- **Assignment**
Copy, without a single change, each line from the one that holds "Task: Click the" to the bottom of the entries below, and drop any pictures.

- **Provided records**
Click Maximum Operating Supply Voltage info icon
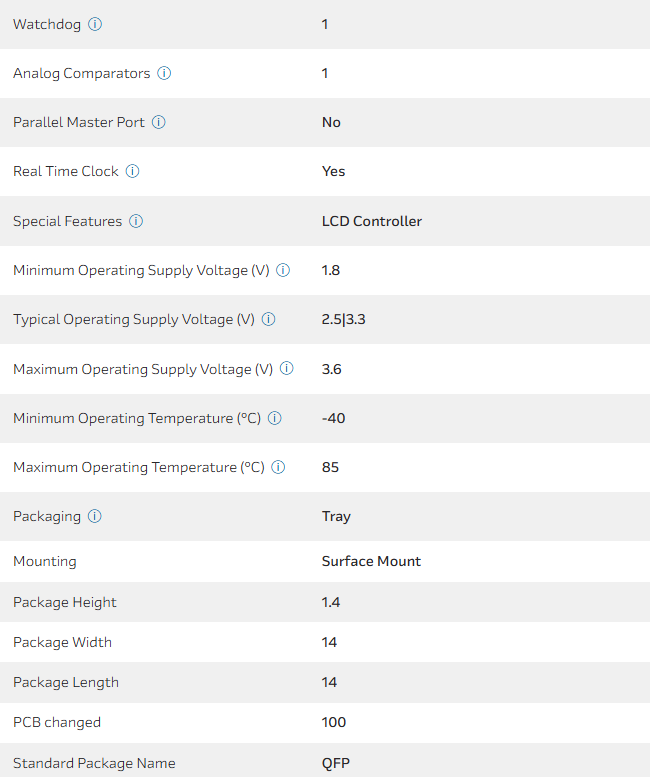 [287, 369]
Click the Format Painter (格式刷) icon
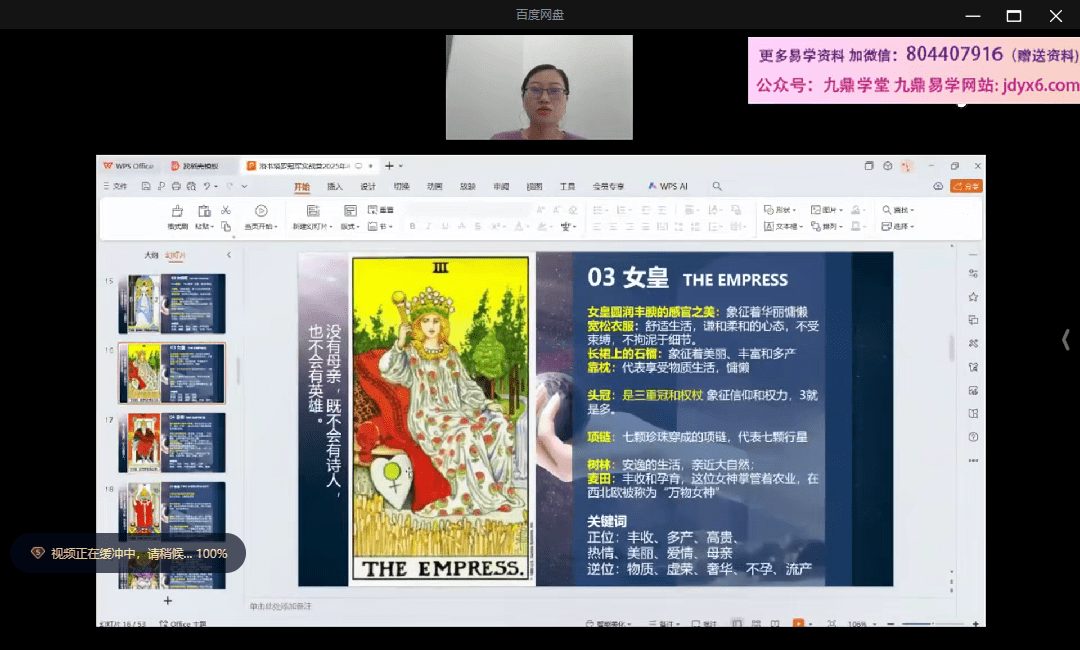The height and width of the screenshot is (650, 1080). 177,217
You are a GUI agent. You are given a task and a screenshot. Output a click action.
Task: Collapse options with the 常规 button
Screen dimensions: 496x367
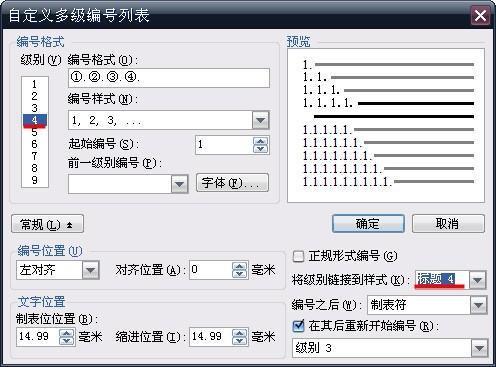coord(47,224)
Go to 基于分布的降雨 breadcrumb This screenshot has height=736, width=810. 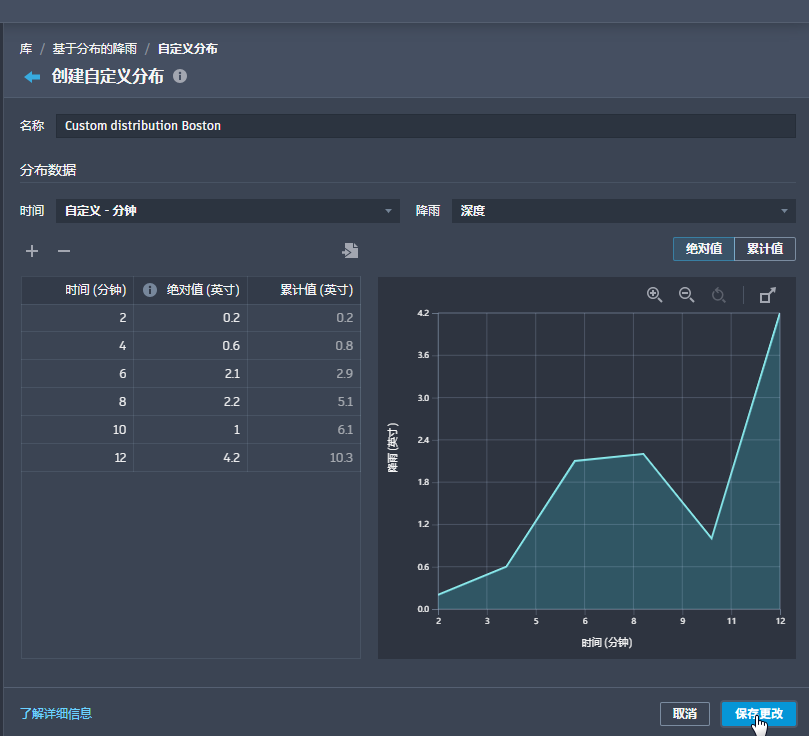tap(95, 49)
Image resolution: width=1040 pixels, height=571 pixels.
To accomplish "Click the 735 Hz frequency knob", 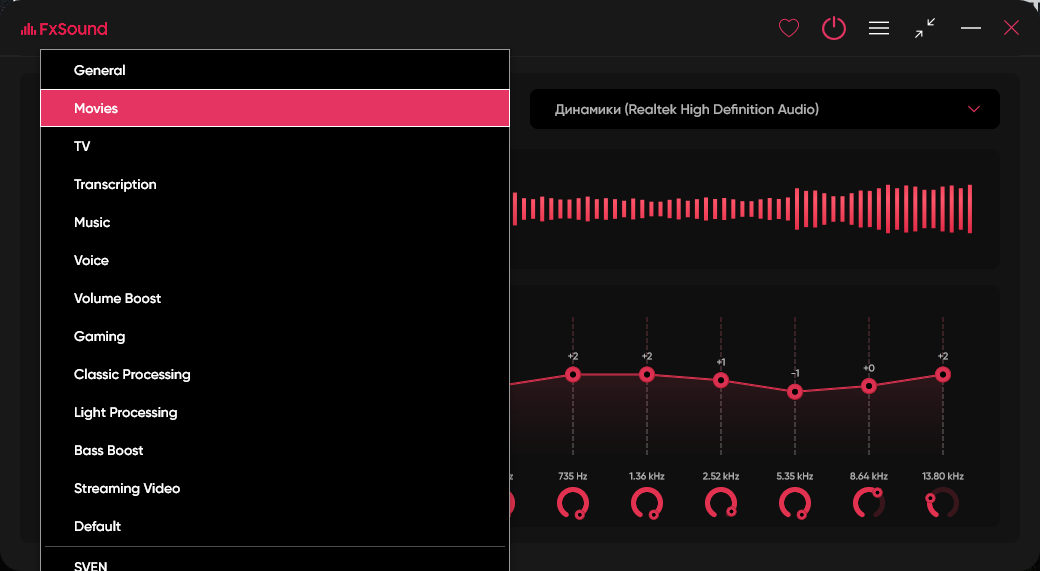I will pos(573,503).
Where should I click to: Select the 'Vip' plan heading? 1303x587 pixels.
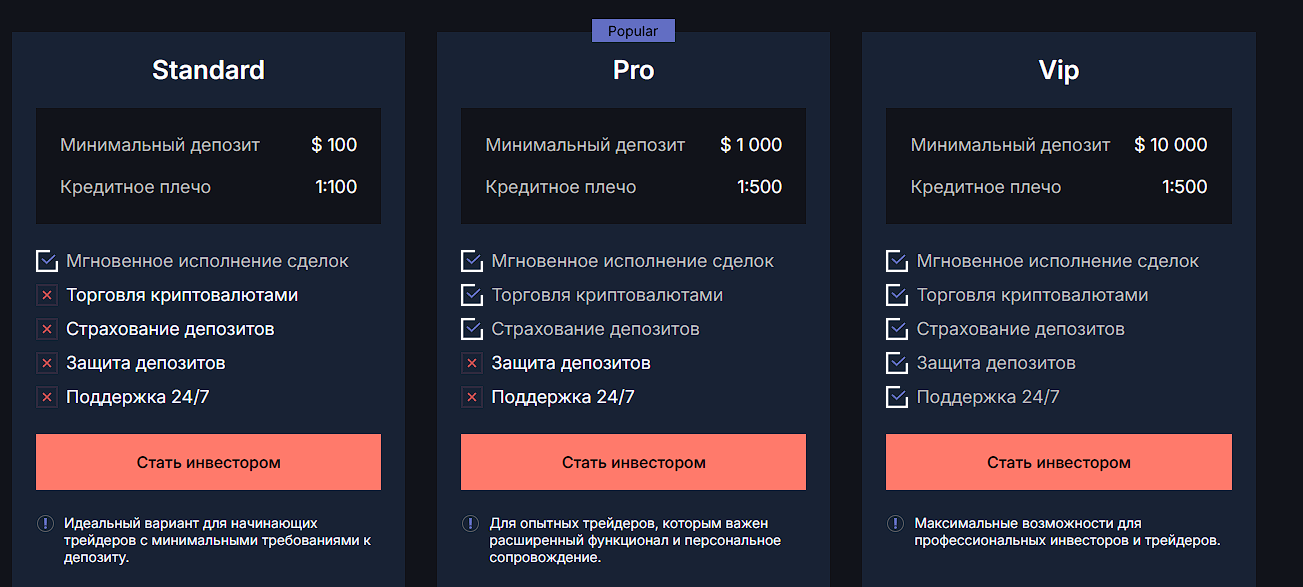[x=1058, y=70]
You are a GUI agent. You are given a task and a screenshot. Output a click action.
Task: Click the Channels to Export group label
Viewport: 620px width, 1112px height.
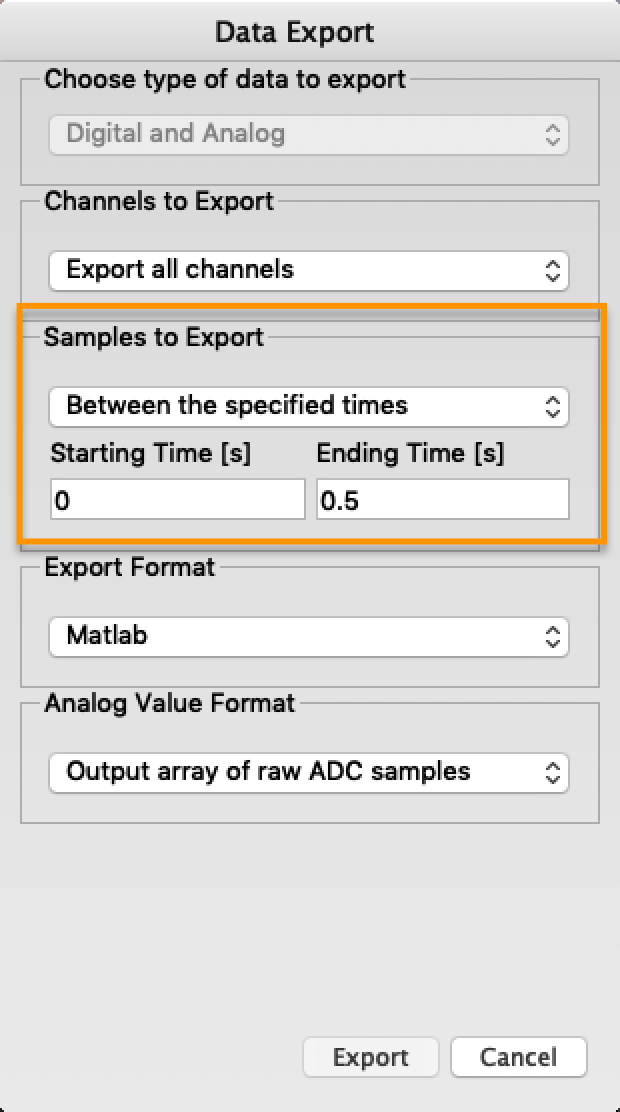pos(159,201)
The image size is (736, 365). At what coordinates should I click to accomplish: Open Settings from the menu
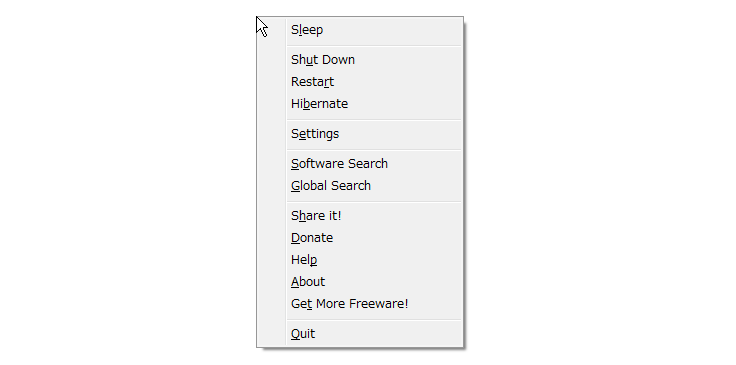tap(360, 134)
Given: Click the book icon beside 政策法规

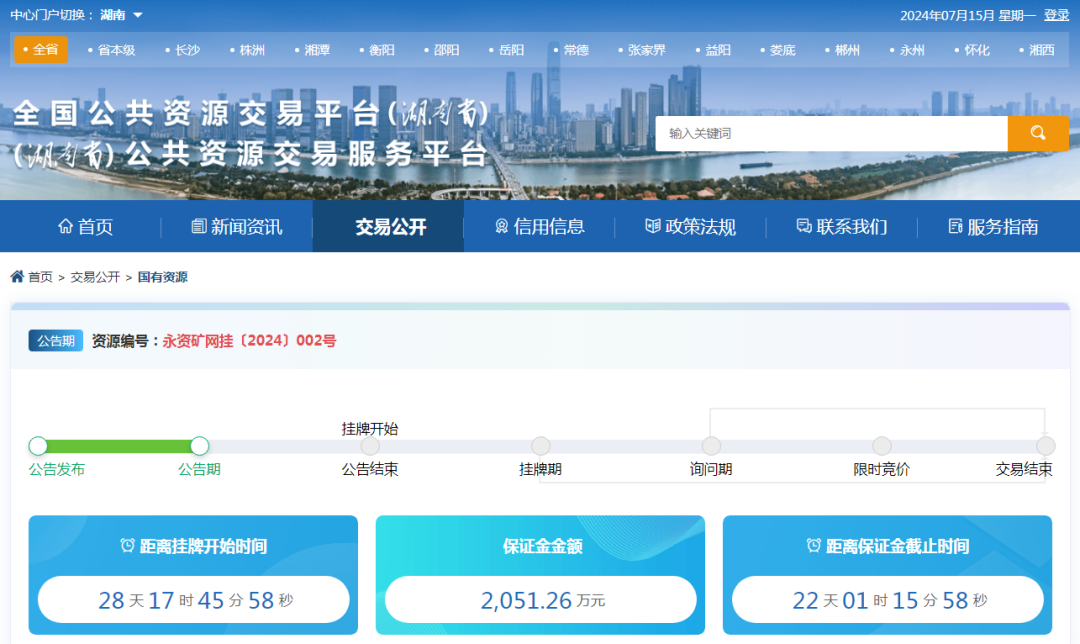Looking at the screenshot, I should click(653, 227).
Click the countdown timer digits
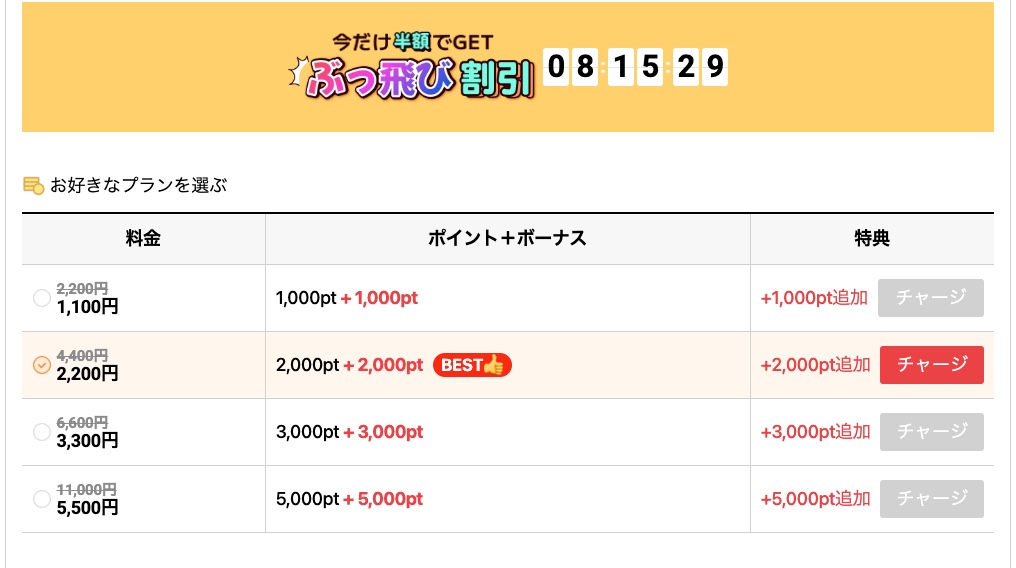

- **Written answer**
Task: Click the Channels to Export group label
Viewport: 620px width, 1112px height.
pos(159,201)
The image size is (736, 365). At what coordinates should I click to accomplish: Open Settings from the menu
tap(360, 134)
Given: Click the book icon beside 政策法规

Looking at the screenshot, I should click(653, 227).
Click the countdown timer digits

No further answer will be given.